Panama Canal to slash transits due to ongoing drought

(PANAMA CITY, Panama) — Since the beginning of the 2023 dry season, the Panama Canal has adopted several water-saving and conservation measures in the transit operation, including the use of water-saving basins in the neo-Panamax locks and cross-filling in the Panamax locks.

In addition, the late arrival of this year’s rainy season, and lack of precipitation in the canal watershed, has obliged the Panama Canal Authority (ACP) to reduce the transit capacity to approximately 32 vessels per day since July 30, while managing the available rainfall over the watershed to maintain Gatun Lake at a level that would offer a competitive draft for clients (the canal has the capacity for 38 to 40 transits per day). On Sept. 29, the ACP announced an additional reduction in capacity, effective Nov. 1.

Panama Canal Authority photo

Despite all measures taken, the level of Gatun Lake has continued to decline to unprecedented levels for this time of year. The recorded precipitation for October has been the lowest on record since 1950 (41 percent below), and so far, 2023 ranks as the second driest year for the same period.

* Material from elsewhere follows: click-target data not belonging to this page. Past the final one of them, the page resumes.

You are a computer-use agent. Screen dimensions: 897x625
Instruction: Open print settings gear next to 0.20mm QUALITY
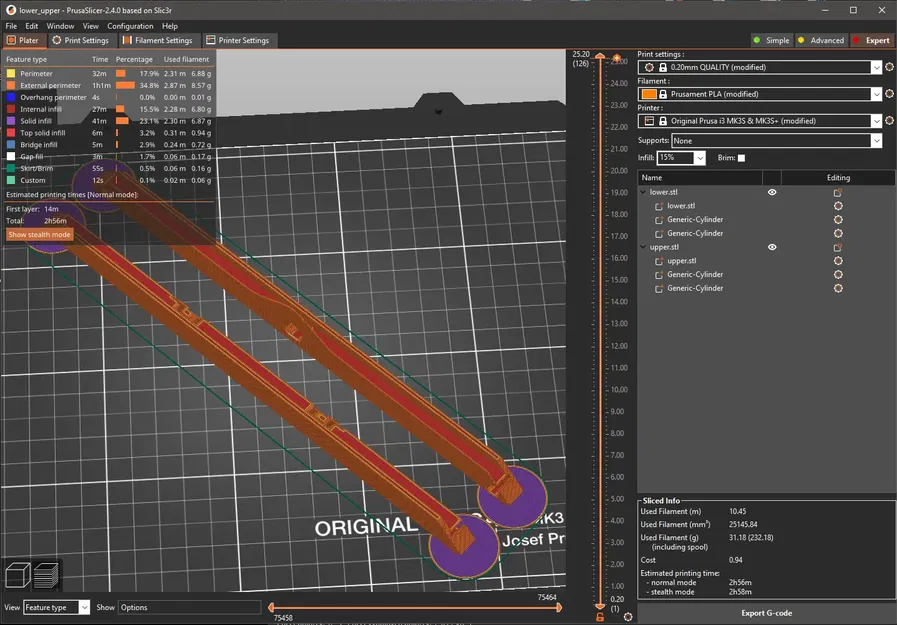889,67
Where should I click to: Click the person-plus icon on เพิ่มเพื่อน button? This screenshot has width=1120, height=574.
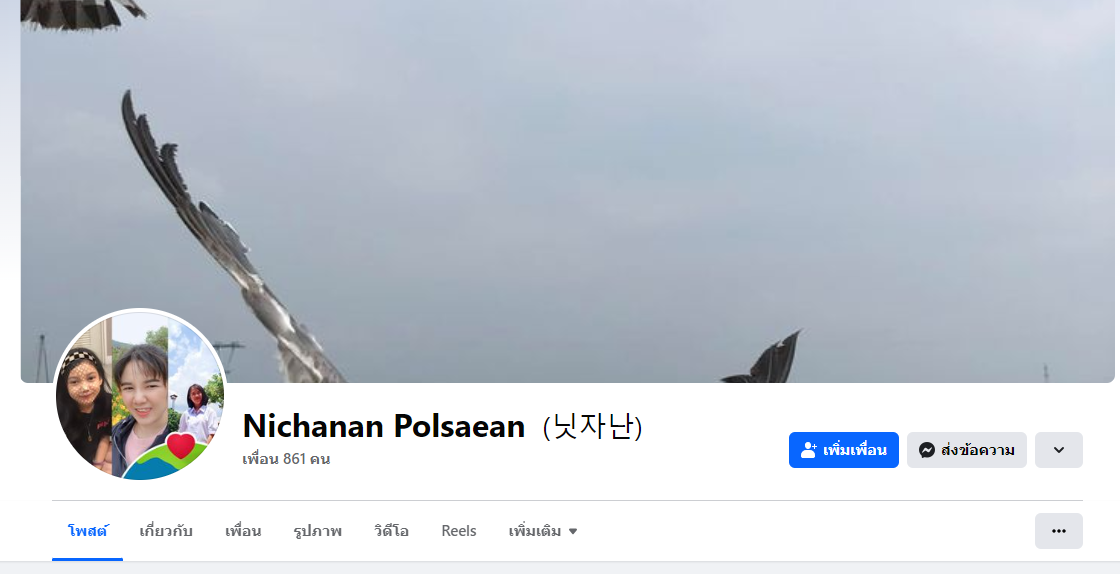tap(809, 450)
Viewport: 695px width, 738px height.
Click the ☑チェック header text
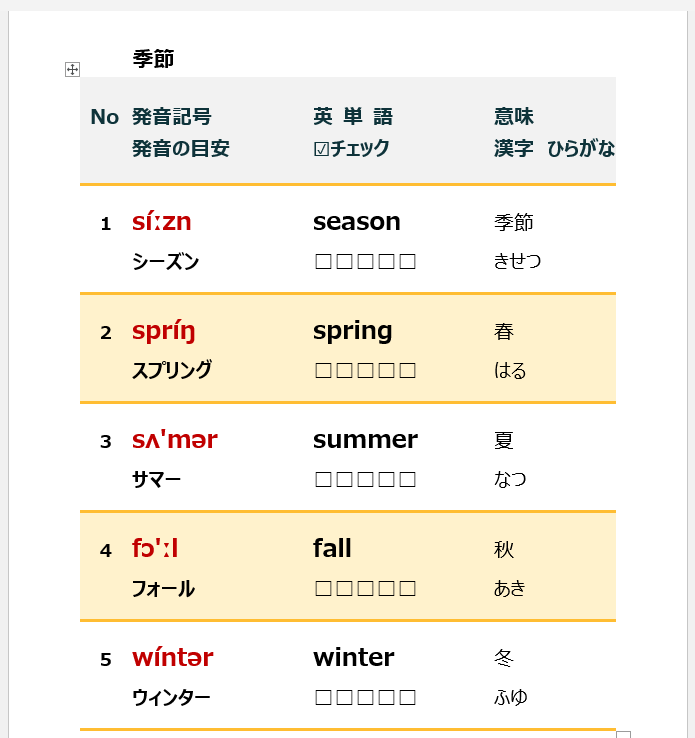(x=351, y=149)
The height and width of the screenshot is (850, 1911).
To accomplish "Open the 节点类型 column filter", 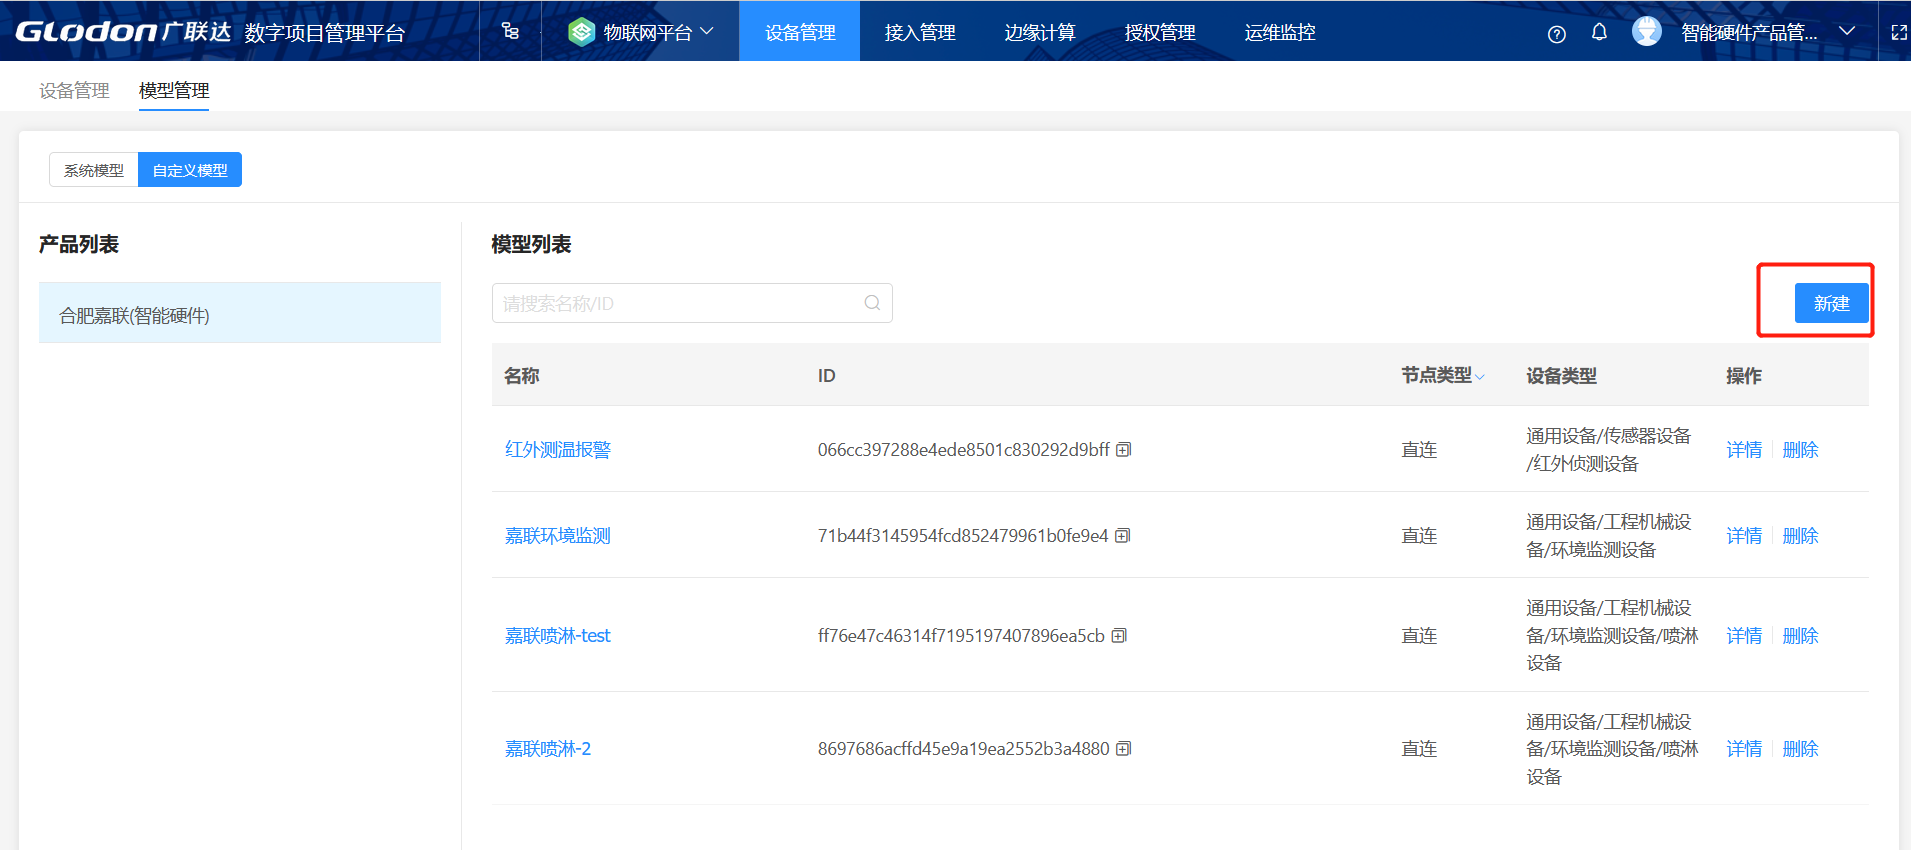I will (x=1480, y=377).

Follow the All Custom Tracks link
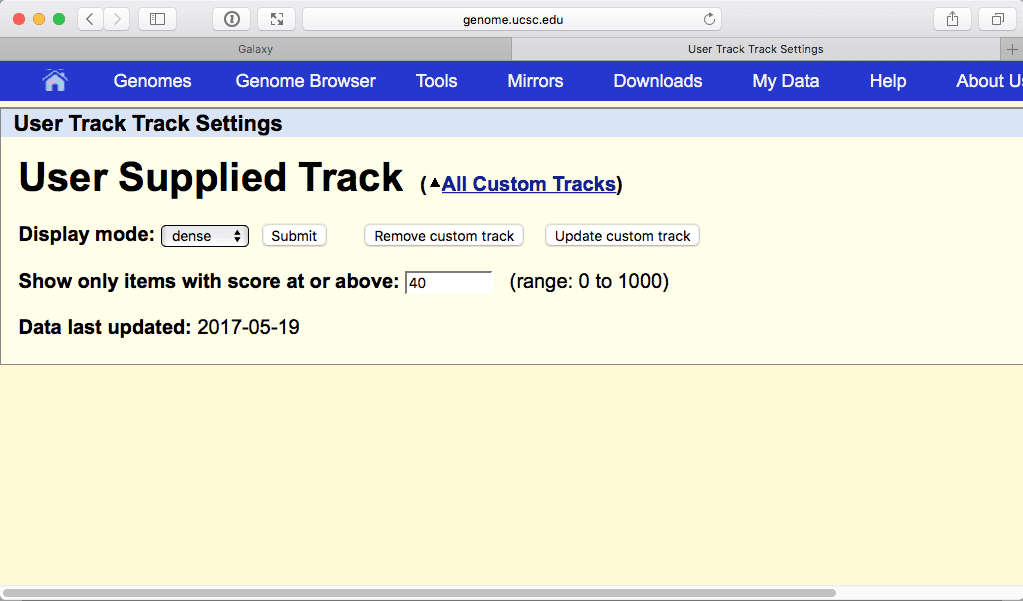tap(528, 184)
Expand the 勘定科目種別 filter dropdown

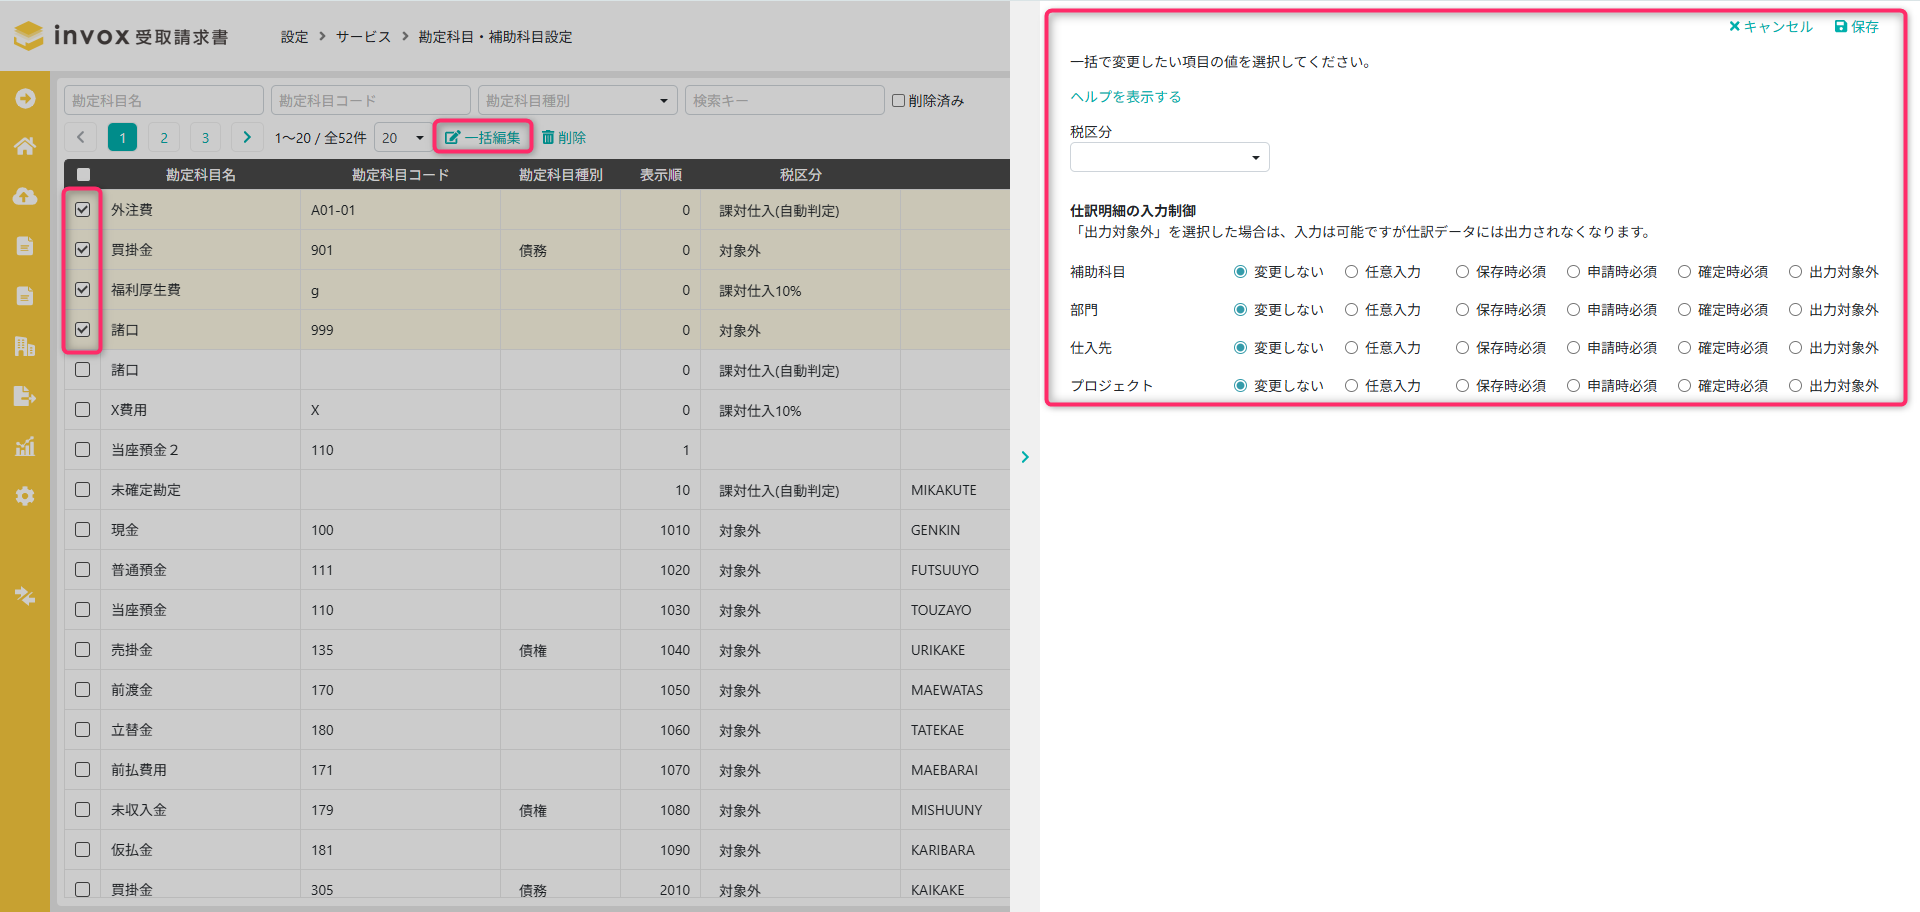[576, 101]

Based on the rainfall projections for the following weeks, which as of Oct. 30 is expected to be 38 percent less for the rest of the year, the ACP finds it necessary to further reduce the daily transit capacity to postpone the need for additional draft reductions below the current 13.41 meters (44 feet).

Therefore, from Nov. 3 to Nov. 6, the number of booking slots will be reduced to 25, and from Nov. 7 to Nov. 30, the number of booking slots will be reduced to 24.

In addition, from Dec. 1 to Dec. 31, the number of booking slots will further be reduced to 22, and from Jan. 1, 2024, to Jan. 31, 2024, the number of booking slots will be reduced to 20.

For booking dates beginning Feb. 1, 2024, and until further notice, the number of booking slots will be reduced to 18 per day.